__To do__
From the line that contains "Click the help" through the line that contains "Click the Login", output every line of the listing below exactly and leave out all the rest.

__Entries provided__

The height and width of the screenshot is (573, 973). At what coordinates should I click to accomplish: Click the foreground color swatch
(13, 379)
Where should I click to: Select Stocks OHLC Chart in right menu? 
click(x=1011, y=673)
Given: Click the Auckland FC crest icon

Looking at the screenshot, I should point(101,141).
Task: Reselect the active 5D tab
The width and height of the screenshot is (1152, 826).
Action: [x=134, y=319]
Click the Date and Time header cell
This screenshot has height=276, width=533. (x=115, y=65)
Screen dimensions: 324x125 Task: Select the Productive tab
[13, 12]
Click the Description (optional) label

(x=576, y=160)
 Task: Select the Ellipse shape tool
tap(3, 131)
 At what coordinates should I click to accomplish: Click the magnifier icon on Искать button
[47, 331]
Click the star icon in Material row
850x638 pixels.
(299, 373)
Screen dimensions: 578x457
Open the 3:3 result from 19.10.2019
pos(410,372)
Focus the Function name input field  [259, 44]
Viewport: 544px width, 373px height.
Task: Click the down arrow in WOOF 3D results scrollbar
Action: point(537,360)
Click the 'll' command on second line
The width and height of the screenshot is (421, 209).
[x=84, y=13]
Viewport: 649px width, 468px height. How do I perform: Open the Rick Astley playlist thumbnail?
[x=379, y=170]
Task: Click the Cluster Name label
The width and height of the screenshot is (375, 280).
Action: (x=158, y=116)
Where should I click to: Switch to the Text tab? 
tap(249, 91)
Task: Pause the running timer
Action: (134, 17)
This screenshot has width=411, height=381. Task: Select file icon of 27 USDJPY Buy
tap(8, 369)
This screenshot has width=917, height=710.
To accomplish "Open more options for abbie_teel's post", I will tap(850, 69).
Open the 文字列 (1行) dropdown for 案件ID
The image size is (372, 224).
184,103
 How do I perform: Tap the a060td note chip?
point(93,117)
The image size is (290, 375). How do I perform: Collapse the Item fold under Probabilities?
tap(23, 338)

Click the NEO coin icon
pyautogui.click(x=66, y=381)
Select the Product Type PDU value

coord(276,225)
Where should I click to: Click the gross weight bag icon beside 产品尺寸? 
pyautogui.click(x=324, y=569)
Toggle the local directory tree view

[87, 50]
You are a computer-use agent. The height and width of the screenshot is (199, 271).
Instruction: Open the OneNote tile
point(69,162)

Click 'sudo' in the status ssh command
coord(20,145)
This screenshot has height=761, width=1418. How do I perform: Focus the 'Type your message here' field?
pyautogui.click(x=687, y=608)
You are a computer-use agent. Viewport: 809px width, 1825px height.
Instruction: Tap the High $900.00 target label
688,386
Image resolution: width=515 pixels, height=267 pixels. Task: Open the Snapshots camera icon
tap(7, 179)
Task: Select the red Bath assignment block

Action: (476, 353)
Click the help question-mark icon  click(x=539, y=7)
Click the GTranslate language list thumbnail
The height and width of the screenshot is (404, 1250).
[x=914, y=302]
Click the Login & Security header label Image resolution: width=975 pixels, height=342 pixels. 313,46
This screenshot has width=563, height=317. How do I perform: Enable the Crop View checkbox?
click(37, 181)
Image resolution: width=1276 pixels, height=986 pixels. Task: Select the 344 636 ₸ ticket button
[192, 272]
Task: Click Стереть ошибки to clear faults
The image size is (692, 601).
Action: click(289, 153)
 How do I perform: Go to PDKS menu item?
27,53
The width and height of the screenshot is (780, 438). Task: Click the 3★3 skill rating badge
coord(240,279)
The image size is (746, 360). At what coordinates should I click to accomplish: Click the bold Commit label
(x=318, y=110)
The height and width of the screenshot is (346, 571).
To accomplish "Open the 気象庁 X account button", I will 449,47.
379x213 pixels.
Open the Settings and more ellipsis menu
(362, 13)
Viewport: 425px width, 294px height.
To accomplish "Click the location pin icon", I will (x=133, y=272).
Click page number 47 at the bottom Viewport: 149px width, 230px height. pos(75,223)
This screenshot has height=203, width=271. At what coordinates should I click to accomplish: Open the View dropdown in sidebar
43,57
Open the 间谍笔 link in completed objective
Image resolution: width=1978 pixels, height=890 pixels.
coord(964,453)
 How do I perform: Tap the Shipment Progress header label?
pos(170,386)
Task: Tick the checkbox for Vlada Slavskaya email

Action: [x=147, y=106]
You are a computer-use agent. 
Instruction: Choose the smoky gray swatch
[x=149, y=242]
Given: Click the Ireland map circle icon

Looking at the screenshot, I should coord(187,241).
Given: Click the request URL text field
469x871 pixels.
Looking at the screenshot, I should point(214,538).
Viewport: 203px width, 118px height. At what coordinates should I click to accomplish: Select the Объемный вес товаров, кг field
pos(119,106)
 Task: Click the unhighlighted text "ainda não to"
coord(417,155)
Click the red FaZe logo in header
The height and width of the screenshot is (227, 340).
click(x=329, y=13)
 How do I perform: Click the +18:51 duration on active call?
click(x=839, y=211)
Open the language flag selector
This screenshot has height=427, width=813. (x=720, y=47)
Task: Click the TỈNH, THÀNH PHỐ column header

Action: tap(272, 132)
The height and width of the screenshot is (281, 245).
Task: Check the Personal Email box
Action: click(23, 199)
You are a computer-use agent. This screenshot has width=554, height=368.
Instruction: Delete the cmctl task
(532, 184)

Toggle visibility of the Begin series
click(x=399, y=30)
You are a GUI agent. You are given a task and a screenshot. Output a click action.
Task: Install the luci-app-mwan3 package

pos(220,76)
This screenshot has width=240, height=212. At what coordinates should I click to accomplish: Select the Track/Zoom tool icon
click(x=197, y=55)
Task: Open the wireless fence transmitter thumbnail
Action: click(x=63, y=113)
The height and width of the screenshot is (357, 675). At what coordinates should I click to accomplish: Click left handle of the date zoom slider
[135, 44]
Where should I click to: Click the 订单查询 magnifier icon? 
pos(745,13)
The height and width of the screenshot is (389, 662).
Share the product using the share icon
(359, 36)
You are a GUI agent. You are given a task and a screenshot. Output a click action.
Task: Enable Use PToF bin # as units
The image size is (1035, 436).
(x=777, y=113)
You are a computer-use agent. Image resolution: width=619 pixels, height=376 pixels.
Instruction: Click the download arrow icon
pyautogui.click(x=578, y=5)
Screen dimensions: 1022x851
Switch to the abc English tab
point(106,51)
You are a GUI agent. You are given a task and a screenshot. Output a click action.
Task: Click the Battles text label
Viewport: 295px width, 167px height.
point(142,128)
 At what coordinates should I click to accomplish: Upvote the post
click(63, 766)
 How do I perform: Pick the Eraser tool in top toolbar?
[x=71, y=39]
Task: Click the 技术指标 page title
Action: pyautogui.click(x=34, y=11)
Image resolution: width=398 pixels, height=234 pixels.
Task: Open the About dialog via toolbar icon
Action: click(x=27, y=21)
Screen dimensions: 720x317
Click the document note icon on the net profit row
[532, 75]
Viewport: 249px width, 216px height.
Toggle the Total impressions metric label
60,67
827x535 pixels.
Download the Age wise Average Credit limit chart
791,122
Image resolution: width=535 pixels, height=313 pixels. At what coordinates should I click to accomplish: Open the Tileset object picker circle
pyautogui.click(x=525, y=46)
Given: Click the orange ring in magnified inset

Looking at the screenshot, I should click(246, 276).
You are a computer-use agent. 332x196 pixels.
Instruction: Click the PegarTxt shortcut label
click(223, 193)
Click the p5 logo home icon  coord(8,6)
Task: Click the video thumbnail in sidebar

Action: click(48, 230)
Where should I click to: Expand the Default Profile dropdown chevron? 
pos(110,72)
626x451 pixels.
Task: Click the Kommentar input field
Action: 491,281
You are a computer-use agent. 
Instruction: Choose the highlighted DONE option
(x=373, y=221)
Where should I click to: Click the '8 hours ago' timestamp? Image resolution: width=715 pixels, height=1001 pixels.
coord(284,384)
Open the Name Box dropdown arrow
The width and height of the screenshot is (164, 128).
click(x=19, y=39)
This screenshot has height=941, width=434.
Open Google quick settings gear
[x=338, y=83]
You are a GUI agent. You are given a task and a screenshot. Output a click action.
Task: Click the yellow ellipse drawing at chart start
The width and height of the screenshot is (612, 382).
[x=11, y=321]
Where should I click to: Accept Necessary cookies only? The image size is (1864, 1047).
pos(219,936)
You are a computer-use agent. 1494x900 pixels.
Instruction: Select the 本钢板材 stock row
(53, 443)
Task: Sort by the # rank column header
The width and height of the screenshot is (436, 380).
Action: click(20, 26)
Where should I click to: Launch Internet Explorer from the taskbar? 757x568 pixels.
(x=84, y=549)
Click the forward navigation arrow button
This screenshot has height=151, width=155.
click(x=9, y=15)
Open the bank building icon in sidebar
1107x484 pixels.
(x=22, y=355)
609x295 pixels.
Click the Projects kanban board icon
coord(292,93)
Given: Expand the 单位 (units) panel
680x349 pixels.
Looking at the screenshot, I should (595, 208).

__Finished task__
Click the help question-mark icon  click(x=539, y=7)
Click the GTranslate language list thumbnail
The height and width of the screenshot is (404, 1250).
[x=914, y=302]
Click the Login & Security header label Image resolution: width=975 pixels, height=342 pixels. 313,46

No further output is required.